* [Problem to work on]: Scan the entries and copy each line where the word "panel" is present.

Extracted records
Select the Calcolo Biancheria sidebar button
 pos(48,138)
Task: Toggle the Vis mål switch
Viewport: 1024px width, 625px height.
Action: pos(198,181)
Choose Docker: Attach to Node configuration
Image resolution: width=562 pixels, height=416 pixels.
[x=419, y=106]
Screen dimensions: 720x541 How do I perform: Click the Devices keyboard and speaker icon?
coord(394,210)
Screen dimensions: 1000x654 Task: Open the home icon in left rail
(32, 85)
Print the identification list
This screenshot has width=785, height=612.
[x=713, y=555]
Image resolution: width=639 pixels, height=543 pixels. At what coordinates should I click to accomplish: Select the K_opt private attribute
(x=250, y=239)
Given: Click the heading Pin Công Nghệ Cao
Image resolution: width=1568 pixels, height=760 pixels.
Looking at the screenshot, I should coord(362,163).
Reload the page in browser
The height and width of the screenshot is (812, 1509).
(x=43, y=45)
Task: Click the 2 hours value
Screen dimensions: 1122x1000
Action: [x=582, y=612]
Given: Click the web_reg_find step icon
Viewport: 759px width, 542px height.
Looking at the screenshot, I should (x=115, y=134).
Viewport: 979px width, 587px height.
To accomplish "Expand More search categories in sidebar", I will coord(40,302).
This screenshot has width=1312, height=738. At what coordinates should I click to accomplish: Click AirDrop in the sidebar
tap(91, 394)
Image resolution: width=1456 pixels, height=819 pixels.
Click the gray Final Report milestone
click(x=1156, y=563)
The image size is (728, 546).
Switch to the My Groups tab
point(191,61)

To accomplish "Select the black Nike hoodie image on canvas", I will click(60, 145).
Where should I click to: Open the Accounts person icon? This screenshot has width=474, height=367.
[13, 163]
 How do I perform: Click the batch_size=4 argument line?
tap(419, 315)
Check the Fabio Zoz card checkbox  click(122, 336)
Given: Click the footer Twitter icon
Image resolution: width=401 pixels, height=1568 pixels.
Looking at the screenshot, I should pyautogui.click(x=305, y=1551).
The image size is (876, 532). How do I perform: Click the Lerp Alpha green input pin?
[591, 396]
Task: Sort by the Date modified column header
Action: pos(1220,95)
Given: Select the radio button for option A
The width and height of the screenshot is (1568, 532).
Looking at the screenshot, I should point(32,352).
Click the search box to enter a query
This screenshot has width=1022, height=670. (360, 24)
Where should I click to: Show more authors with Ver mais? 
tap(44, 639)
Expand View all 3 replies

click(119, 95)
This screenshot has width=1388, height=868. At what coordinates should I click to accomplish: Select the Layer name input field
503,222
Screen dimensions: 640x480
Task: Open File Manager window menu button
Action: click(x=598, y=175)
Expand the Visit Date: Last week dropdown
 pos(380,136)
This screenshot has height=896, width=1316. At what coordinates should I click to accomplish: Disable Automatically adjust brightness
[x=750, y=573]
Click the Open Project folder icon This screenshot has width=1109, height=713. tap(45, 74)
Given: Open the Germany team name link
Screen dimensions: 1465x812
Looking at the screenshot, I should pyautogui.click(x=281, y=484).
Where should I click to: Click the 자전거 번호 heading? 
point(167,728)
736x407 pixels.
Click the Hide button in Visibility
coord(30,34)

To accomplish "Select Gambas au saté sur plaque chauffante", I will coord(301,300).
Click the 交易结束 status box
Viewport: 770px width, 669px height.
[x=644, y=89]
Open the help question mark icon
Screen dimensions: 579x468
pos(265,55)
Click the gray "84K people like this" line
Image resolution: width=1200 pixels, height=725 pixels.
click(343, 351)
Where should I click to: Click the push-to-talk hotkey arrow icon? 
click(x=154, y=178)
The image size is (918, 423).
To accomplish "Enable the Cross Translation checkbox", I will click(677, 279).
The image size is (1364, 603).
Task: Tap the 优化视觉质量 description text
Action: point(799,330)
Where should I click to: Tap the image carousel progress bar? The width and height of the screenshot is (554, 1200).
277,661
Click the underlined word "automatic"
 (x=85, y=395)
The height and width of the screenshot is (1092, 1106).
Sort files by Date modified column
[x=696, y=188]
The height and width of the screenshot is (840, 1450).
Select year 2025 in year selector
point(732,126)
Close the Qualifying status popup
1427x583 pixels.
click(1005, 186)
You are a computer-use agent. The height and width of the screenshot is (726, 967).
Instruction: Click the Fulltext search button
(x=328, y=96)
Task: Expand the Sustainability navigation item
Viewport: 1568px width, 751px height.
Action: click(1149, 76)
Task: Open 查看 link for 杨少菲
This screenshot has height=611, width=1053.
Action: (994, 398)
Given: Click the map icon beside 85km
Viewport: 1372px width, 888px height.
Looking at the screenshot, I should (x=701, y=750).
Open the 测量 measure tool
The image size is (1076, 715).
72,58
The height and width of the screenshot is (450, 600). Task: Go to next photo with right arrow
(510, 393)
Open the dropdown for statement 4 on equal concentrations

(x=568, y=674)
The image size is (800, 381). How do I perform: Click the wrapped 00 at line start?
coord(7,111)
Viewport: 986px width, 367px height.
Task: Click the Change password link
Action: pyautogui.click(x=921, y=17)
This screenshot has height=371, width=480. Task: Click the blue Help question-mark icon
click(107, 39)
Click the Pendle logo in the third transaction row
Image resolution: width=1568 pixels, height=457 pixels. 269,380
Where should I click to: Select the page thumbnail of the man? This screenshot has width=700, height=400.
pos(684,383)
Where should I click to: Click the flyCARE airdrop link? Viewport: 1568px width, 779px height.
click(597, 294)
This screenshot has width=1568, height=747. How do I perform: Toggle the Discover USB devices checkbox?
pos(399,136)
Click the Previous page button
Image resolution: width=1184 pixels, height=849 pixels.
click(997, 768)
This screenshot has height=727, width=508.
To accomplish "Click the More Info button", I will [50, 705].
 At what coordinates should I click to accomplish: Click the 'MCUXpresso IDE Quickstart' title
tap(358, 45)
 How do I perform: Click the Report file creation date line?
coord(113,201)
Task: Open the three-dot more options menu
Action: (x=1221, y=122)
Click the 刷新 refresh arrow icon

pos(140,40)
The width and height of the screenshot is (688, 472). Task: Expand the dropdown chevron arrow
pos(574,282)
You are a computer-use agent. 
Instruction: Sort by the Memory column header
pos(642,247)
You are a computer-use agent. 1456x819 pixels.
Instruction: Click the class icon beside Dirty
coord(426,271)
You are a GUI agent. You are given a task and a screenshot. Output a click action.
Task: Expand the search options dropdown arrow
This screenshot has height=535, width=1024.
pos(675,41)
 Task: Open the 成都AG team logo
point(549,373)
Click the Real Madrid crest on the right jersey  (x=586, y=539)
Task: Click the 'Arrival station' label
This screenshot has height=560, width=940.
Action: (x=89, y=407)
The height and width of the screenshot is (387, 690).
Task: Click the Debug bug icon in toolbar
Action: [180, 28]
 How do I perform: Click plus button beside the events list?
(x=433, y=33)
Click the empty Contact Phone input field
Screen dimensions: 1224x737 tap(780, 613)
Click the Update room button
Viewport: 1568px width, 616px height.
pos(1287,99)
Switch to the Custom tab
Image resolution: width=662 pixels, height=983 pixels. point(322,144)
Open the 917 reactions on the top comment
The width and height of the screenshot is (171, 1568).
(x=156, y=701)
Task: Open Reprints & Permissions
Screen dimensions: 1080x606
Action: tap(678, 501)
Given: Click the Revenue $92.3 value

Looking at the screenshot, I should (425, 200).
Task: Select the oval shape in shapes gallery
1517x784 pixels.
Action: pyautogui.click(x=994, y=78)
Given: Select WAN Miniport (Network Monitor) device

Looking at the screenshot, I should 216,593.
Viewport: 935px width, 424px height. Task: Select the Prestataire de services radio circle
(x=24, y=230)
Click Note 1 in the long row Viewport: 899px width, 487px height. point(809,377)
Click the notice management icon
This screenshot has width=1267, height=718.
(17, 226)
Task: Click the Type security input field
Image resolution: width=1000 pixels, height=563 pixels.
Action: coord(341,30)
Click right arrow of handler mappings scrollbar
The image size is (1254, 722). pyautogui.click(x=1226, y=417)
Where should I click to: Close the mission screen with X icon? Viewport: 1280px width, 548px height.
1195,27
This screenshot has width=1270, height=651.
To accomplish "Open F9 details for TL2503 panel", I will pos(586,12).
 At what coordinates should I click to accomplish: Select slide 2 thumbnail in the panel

* [Response below]:
To accomplish "Open F9 details for TL2503 panel", I will pos(586,12).
 At what coordinates should I click to accomplish: Select slide 2 thumbnail in the panel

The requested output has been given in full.